Obama, too, appears to have swallowed the jobs pill, stating in a speech in April, "You may be concerned about the temperature of the planet, but it's probably not rising to your number one concern. And if people think, well, that's shortsighted, that's what happens when you're struggling to get by."


A SMALL but growing number of U.S. unions, however, remain unconvinced.

Bruce Hamilton, president of Amalgamated Transit Union (ATU) Local 1700, joined a rally in New York earlier this month where several hundred anti-pipeline demonstrators confronted Obama at a $7,000 to $32,000 per plate fundraiser in Manhattan's Waldorf Astoria Hotel. Hamilton said that millions of jobs are needed--and could be created--by moving America away from fossil fuels and into renewable energy. This would require hiring workers for tasks of all sorts, including upgrading the transportation infrastructure so that fewer people drive cars and getting "all these buildings retrofitted so we can reduce the amount of carbon we release into our atmosphere."
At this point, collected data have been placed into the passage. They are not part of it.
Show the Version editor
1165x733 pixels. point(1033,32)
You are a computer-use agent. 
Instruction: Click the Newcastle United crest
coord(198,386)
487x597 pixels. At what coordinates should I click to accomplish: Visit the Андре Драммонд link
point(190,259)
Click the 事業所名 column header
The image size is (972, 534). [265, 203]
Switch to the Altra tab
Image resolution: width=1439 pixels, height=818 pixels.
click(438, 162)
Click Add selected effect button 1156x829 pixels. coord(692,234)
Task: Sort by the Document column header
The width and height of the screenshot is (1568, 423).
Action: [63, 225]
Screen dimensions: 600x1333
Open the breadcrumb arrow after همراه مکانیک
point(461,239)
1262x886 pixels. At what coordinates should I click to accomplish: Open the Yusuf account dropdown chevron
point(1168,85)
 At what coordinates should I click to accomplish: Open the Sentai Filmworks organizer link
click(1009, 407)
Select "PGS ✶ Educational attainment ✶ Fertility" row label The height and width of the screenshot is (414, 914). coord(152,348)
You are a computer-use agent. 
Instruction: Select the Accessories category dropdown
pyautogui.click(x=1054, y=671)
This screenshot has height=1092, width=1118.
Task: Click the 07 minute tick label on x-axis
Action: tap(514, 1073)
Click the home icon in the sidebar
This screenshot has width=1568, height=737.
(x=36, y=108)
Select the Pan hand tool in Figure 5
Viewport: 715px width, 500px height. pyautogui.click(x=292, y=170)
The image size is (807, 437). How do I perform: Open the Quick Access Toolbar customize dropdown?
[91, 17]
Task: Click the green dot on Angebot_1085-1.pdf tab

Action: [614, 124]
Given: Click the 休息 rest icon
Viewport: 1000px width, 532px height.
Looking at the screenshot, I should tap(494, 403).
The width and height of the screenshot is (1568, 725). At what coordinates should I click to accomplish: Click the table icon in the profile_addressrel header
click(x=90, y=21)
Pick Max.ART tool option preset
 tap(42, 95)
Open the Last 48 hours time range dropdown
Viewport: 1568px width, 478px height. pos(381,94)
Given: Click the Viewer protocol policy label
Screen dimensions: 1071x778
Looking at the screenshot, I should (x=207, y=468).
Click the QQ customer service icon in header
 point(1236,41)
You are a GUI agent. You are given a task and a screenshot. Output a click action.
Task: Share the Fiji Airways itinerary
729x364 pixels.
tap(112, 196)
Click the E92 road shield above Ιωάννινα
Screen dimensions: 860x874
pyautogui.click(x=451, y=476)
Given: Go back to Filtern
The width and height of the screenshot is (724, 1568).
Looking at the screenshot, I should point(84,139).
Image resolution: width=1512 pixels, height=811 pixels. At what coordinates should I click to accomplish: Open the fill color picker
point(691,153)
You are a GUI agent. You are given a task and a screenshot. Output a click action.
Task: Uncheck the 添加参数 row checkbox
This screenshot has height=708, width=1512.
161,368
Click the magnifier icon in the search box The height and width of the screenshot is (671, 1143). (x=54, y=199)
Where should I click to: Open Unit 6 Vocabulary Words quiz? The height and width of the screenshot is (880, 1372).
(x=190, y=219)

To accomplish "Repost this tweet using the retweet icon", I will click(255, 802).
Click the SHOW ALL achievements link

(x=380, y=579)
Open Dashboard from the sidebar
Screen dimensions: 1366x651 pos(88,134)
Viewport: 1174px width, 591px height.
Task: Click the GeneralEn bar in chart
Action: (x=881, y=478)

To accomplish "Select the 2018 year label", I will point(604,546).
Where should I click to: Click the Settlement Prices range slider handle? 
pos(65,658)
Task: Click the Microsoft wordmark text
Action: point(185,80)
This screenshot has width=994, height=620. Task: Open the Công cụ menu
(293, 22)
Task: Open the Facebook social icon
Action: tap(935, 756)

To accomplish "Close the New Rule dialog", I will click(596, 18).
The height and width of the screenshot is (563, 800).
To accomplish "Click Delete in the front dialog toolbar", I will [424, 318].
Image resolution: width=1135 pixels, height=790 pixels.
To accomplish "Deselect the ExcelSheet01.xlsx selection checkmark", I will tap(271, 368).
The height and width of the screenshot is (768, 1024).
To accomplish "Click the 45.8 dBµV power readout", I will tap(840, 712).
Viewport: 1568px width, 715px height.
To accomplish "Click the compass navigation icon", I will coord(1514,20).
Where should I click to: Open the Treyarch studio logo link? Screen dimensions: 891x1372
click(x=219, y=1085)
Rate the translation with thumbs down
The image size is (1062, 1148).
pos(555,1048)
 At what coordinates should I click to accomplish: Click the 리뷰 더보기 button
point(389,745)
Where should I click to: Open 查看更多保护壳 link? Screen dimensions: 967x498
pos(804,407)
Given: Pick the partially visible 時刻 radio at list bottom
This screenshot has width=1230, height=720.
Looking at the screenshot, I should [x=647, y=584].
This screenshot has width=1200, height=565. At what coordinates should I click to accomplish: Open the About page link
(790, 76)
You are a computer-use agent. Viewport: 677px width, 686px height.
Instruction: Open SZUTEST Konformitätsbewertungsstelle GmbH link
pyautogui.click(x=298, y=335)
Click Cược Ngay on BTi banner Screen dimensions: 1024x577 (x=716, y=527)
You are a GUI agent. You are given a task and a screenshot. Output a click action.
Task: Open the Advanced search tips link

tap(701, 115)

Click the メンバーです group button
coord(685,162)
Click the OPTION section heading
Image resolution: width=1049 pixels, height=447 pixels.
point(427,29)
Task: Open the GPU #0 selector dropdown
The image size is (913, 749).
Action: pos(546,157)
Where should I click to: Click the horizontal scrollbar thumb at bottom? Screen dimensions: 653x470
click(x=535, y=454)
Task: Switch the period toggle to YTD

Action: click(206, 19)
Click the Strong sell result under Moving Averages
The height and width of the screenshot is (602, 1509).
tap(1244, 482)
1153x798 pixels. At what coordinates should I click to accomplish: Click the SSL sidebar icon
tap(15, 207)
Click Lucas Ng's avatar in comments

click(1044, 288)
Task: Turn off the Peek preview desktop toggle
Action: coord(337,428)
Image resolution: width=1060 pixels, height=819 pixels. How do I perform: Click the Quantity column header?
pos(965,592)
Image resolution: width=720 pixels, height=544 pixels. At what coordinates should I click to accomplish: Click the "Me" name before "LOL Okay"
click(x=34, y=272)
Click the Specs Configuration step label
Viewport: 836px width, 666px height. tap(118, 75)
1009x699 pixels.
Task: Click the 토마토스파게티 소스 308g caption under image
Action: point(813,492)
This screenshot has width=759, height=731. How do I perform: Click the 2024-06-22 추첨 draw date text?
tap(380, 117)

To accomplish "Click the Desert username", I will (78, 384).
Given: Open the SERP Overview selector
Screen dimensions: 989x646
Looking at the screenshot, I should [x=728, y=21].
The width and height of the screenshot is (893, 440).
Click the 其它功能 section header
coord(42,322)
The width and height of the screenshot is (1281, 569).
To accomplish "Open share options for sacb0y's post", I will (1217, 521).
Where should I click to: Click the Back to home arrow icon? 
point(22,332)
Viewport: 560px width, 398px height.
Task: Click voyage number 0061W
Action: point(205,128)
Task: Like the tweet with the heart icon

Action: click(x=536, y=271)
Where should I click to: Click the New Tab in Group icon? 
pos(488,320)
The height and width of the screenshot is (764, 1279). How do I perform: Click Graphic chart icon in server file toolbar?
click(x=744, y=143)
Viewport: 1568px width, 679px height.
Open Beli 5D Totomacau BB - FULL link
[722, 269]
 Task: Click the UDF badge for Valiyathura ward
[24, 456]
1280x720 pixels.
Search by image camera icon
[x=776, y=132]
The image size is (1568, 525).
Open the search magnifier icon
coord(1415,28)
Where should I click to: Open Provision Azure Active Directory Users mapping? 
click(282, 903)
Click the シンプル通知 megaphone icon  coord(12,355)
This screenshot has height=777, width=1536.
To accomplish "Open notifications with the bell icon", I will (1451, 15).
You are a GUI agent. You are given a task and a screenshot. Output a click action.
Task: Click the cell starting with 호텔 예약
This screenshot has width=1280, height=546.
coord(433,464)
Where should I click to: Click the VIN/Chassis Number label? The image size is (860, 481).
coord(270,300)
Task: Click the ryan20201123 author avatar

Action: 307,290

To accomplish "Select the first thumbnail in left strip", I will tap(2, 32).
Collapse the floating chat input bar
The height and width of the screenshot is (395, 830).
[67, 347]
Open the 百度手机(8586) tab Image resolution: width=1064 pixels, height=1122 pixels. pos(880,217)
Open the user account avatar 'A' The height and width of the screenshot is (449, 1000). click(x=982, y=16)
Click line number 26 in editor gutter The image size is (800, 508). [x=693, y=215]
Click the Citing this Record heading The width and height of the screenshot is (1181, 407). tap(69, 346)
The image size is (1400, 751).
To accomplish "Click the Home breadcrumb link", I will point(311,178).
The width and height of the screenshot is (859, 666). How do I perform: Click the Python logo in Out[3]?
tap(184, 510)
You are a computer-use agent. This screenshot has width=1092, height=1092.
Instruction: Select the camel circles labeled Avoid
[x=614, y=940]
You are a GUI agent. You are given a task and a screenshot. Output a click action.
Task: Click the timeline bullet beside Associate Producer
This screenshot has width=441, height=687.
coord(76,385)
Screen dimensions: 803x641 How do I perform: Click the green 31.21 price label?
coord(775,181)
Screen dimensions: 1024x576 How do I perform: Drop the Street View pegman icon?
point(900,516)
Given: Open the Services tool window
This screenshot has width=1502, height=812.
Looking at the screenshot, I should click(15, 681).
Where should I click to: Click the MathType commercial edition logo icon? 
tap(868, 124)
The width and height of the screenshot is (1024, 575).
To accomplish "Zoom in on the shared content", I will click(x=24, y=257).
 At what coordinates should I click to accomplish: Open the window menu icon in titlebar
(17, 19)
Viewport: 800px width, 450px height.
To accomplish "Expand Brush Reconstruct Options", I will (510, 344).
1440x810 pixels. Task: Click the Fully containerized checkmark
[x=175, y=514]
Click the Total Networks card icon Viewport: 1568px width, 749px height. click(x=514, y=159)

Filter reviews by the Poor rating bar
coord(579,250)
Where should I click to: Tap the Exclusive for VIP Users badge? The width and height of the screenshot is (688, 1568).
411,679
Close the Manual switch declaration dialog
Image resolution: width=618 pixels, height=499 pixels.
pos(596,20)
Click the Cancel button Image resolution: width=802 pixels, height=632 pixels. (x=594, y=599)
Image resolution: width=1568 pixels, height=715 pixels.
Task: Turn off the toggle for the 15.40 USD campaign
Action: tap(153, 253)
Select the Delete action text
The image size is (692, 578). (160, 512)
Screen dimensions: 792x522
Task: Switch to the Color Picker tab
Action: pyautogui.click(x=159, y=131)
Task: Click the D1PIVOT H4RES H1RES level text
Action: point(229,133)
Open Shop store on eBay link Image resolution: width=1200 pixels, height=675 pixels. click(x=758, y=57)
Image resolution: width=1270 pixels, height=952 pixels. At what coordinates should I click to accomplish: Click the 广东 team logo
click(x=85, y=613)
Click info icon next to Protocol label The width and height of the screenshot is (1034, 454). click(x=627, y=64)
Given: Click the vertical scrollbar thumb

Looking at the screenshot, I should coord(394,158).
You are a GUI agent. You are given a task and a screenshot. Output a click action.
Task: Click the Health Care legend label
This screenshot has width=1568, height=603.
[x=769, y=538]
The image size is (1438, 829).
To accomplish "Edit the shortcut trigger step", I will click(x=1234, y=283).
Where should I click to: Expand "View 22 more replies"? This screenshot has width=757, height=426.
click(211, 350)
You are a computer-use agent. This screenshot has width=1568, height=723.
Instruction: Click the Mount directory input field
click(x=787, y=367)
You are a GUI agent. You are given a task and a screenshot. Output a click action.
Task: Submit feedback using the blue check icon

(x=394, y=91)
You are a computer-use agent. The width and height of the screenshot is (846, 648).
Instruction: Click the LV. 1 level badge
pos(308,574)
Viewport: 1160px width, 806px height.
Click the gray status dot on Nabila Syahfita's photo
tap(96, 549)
The Transport Workers Union also opposes the Keystone project, and an increasing number of health care unions are joining them. Earlier this year, the National Nurses United published a statement warning of the "significant impact" the pipeline would have on the health of communities along its route and that it will "exacerbate climate change which affects public health much more broadly even than the widespread direct impacts of the tar sands industry."

"You cannot separate the environment, jobs, the economy, human rights," said Coles. "It's a four-legged stool, and it's falling over...The thing that liberals and progressive minded people have not yet come to terms with is what do we do about an economic system that continually puts the health, environment and standard of living of workers at risk."

"Occupy Wall Street got it right," he added. "One or 2 percent of society gets it all, and the rest of us--the middle class, the working class, the poor--are all going down."

Mass protests for the past several years have thus far kept the Keystone XL at bay. Obama delayed his confirmation of the project late in his first term in office after thousands encircled the White House calling on him to halt it. Demonstrators returned to Washington, D.C., in even larger numbers last February in what organizers described as "the largest climate rally in U.S. history." Obama was reportedly away golfing during the demonstrations, literally teeing-up with oil and gas executives while tens of thousands marched on the nation's capitol demanding that he veto the project.

For those fighting the pipeline, the argument is clear: organized labor has much more to gain by joining the coalition to defeat the Keystone XL--a coalition that is comprised of environmentalists, indigenous groups, students, unions, landowners and many others--than by teaming up with TransCanada and their tar-stained bidders.